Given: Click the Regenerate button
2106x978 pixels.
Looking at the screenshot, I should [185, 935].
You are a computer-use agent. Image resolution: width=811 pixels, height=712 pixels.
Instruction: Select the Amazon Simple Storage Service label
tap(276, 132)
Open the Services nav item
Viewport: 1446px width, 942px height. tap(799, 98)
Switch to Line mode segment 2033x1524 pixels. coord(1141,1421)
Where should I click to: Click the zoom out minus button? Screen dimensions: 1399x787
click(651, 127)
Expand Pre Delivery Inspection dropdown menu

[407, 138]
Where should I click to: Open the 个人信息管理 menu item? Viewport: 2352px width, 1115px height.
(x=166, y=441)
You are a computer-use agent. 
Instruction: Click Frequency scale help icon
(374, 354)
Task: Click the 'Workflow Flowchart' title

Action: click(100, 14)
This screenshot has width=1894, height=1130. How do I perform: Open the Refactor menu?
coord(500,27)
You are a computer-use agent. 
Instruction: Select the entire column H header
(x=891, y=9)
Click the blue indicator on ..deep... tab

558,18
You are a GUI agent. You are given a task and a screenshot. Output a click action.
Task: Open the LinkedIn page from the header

◇ ◇ ◇ ◇ ◇ ◇ ◇

> YOUR OBJECTIVE: Every line in the records above that contains the word "agent" is to be copied out.

> ANSWER TO THIS EXERCISE:
You are a computer-use agent. Image resolution: width=811 pixels, height=712 pixels.
You are a computer-use agent. 
You are a computer-use agent. 
You are a GUI agent. You are given a task and a screenshot. Output a click action.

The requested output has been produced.